Duration: This option may be exercised in whole or in part on
one or more occasions at any time from 11 April 2014 to 10 May
2014.
DISCLAIMERS
In connection with the offer of the above securities, the
Stabilising Manager may over-allot the securities or effect
transactions with a view to supporting the market price of the
securities at a level higher than that which might otherwise
prevail. However, there is no assurance that the Stabilising
Manager will take any stabilisation action and any stabilisation
action, if begun, may be ended at any time.
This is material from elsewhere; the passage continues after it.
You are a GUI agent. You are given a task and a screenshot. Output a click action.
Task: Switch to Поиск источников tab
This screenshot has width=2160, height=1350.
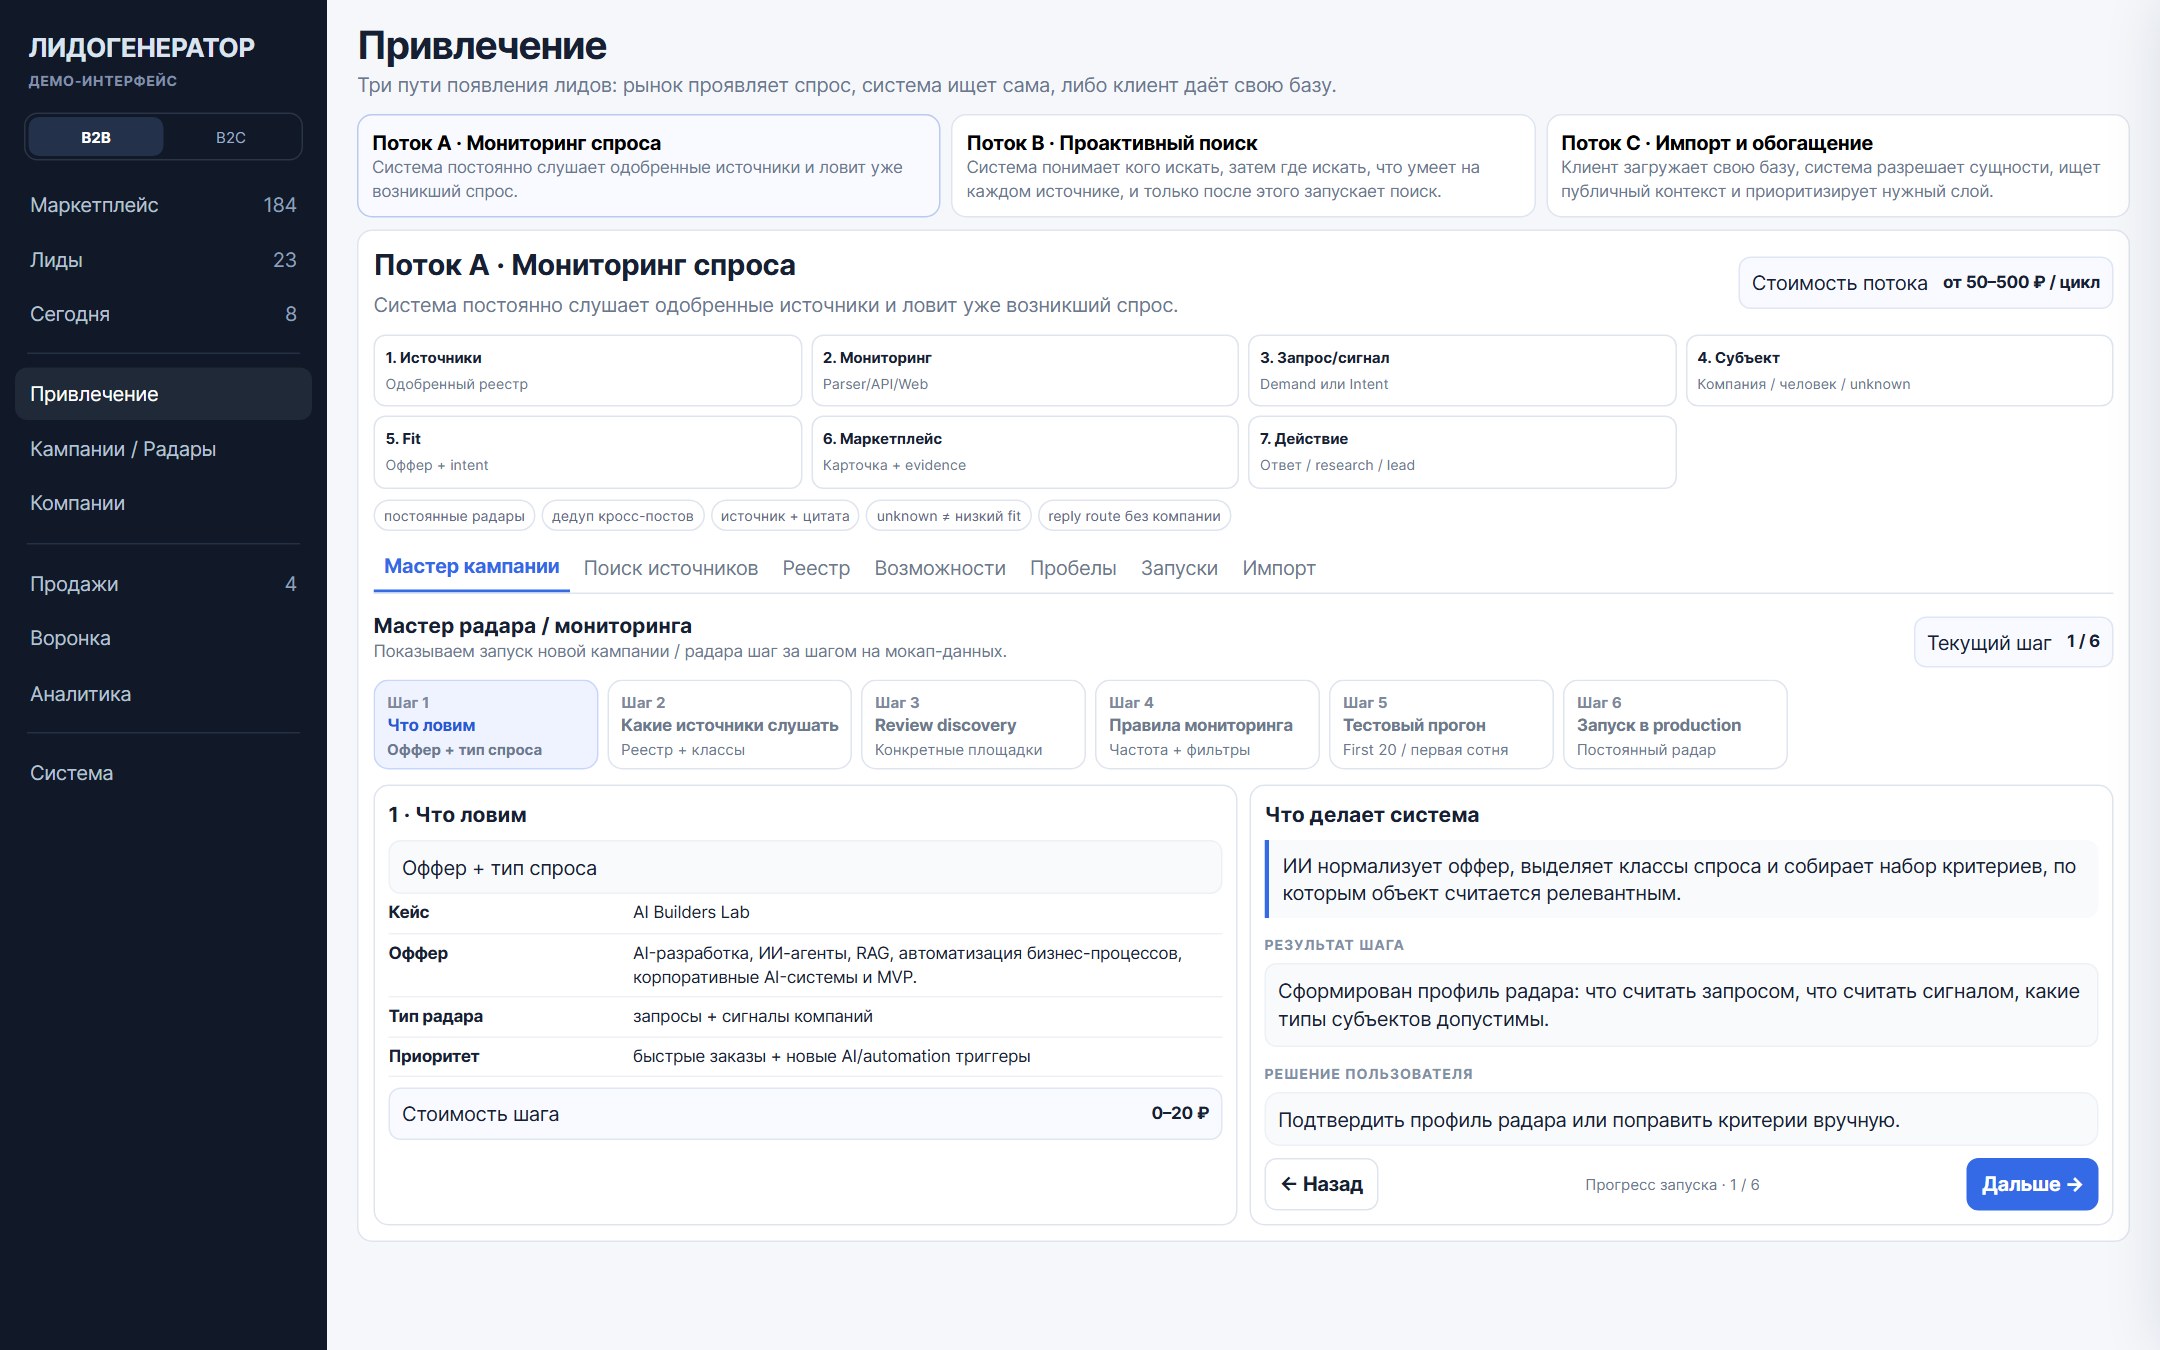tap(671, 568)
This announcement is for information purposes only and does not
constitute an invitation or offer to underwrite, subscribe for or
otherwise acquire or dispose of any securities of the Issuer in any
jurisdiction.
This announcement is not for publication or distribution, in
whole or in part, directly or indirectly, in or into Australia,
Canada, Japan, the United States (including its territories and
possessions, any State of the United States and the District of
Columbia) or any other jurisdiction where to do so would constitute
a violation of the relevant laws of such jurisdiction. This
announcement does not contain or constitute an offer of, or the
solicitation of an offer to buy or subscribe for, the securities
referred to herein to any person in any jurisdiction, including
Australia, Canada, Japan, the United States or in any jurisdiction
to whom or in which such offer or solicitation is unlawful.
The securities of the Issuer have not been and will not be
registered under the U.S. Securities Act of 1933, as amended (the
"Securities Act") and may not be offered or sold within the United
States absent registration or an applicable exemption from, or in a
transaction not subject to, the registration requirements of the
Securities Act. The securities referred to herein have not been
registered under the applicable securities laws of Australia,
Canada or Japan and, subject to certain exceptions, may not be
offered or sold within Australia, Canada or Japan or to any
national, resident or citizen of Australia, Canada or Japan. The
distribution of this announcement in other jurisdictions may be
restricted by law and persons into whose possession this
announcement comes should inform themselves about, and observe,
such restrictions.
This announcement and the offer of the securities to which it
relates are only addressed to and directed at persons outside the
United Kingdom and persons in the United Kingdom who are high net
worth persons or investment professionals within article 12(5) of
the Financial Services and Markets Act 2000 (Financial Promotion)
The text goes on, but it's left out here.